Someone shouted, “let’s go to ‘Slick John’s’.” Up the street that then ran right behind dormitory row, we marched. Unexpectedly, the house was dark as the Cunninghams were away. Not ready to disperse, someone shouted “let’s go to ‘Cash Jacksons’!”  Along Main Street the crowd moved, and up Concord Road. Mr. Jackson came out on the porch smiling, apparently enjoying the moment. Then there was a call to go to the ‘Skull’s’. Dean Bailey appeared, displaying obvious anxiety. He did not know what to think of this mob that had gathered in front of his home. Spontaneously the participants made their way back to their dorms, and the event ran its course. Two days later the episode was written up in the Charlotte Observer. Fifty years later to the day, the paper reprinted the story in one of those columns which mark the anniversary of memorable events.

In athletics, students had a lot to cheer about. We had excellent basketball and tennis teams and competed against schools that left the Southern Conference to form the ACC in 1954. In 1949 we defeated N.C. State in football when, in the closing minutes, Jake Wade intercepted a pass and ran 95 yards for the winning touchdown. In May of 1950, Bo Roddey was singles tennis champion of the Southern Conference and teamed with Whit Cobb for the doubles championship. During the 1949-1950 school year, Johnston Gym opened, providing a brand-new venue for basketball. We were also proud of our academic achievements, especially when a beloved member of our class, Charles Till Davis, was awarded a Rhodes Scholarship.

Religious life on campus had a complexion significantly different from that to be found in generations going forward. Attendance was required at Sunday night vespers and at chapel five days a week. Bible courses in the two Testaments were a part of every student’s class schedule during freshman and sophomore years. The college had no chaplain, but the YMCA, in the location where the Guest House now sits, had a visible role in college life. The Secretary was customarily a graduate who had declared himself a candidate for the ministry. The campus church occupied the same prominent corner as the Davidson College Presbyterian Church does now. The cornerstone for the present church was laid during commencement weekend of my senior year, 1950, and the sanctuary was designed to accommodate the whole student body. Its design and quality are tributes Dr. Cunningham’s wisdom and attention to detail.

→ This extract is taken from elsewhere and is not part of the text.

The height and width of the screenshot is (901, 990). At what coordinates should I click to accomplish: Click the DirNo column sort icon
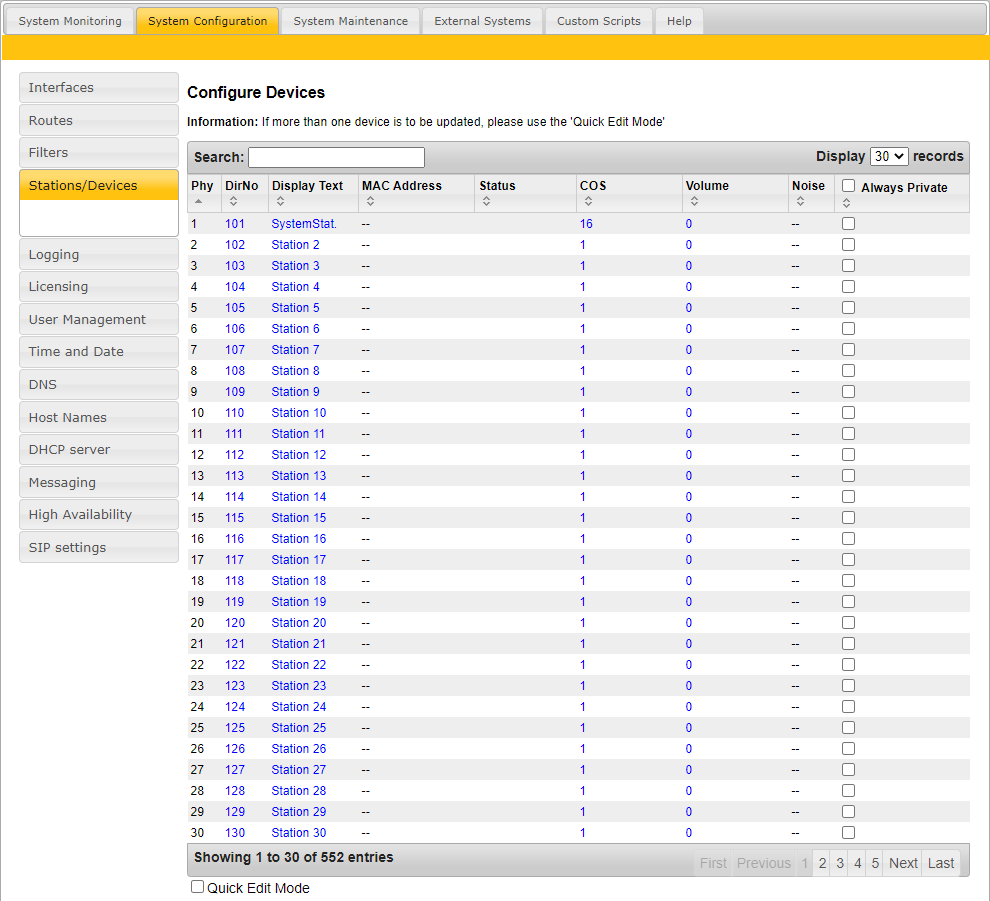click(x=233, y=201)
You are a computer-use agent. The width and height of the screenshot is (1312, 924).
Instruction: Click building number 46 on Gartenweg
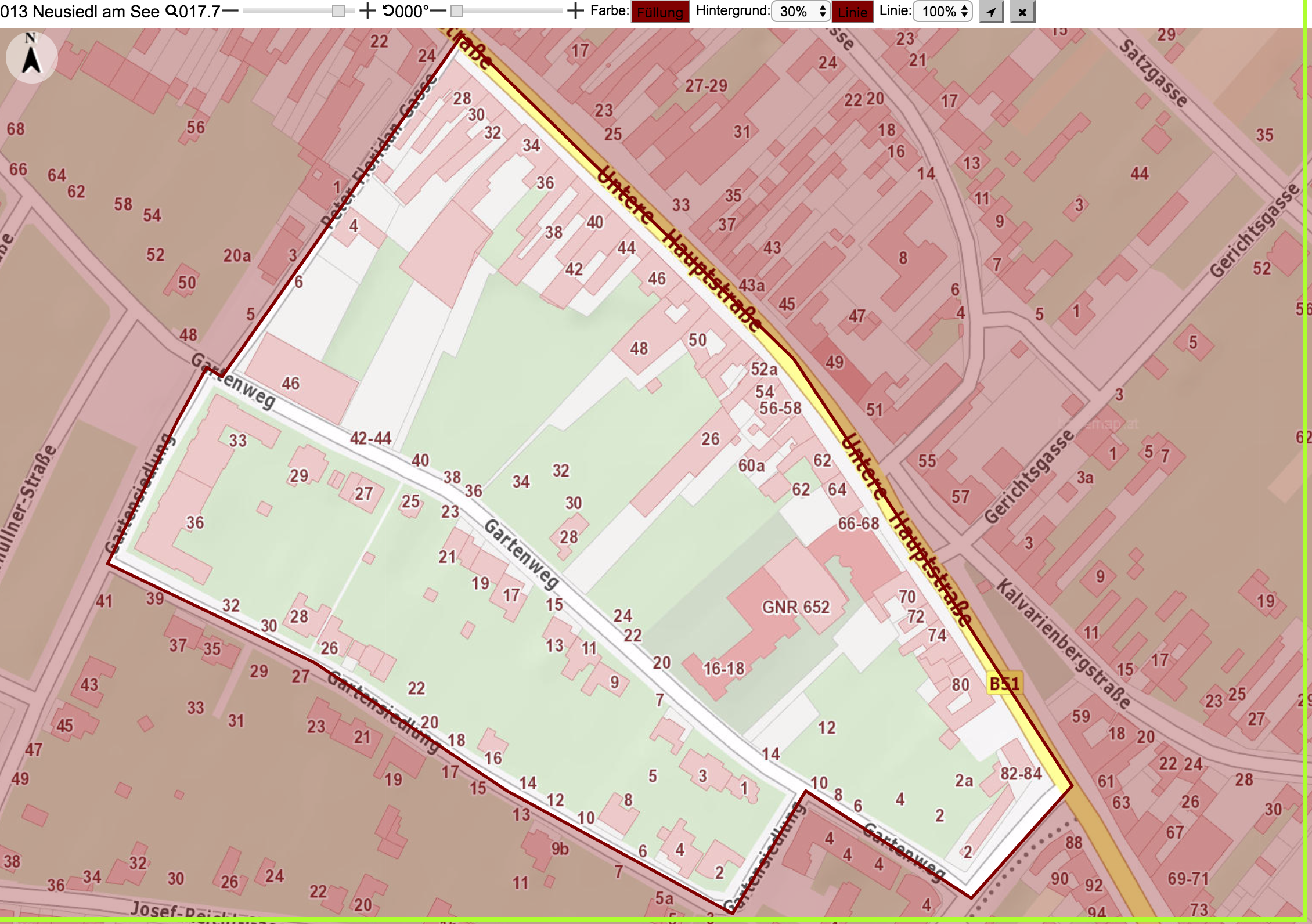click(x=291, y=384)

Over the years since I graduated, the connection between the college and the Presbyterian Church has weakened. In 1950 Davidson College was Presbyterian in a distinctive sense, in the view of the community at large, in the amount of monetary support that was received from denominational bodies, and in representation on the Board of Trustees from supporting presbyteries. Dr. Cunningham, who was himself an ordained minister, invited the Moderator of the church’s General Assembly, William Edgar Price, to be present at the laying of the cornerstone of the new church. My sense is that much of this ecclesiastical association has been abandoned. Nevertheless, Davidson has produced scores of graduates who have been faithful pastors of local churches and leaders in their denominations. At least eight, two of whom were Rhodes Scholars, have become presidents of schools of theological higher education. While the college may no longer reflect its heritage with the Presbyterian Church as it once did, in its history it has made a great impression on the Church through those who have gone forth as ministers and as Christian community leaders in business and the professions.

The other day at a baseball game I met two football players. I asked them if they knew the words to our fight song, “O Davidson.” They smiled and acknowledged that they did not. The fact that our class was taught to sing it during orientation, “down Erskine College as through their lines we run,” Erskine being the first school our team played that fall, still dwells in the back of my mind when I rehearse “O Davidson.”

Go Cats!  Long live Davidson College, “our dear old Alma Mater.”

Bill DuBose

Bill DuBose is the son of a Presbyterian minister. After Bill graduated from Davidson College in 1950, he went on to serve in pastorates in Laurel Hill, North Carolina; Pulaski, Virginia; Rockingham, North Carolina; and Hartsville, South Carolina. In 1996, he retired to Davidson with his wife, Sally.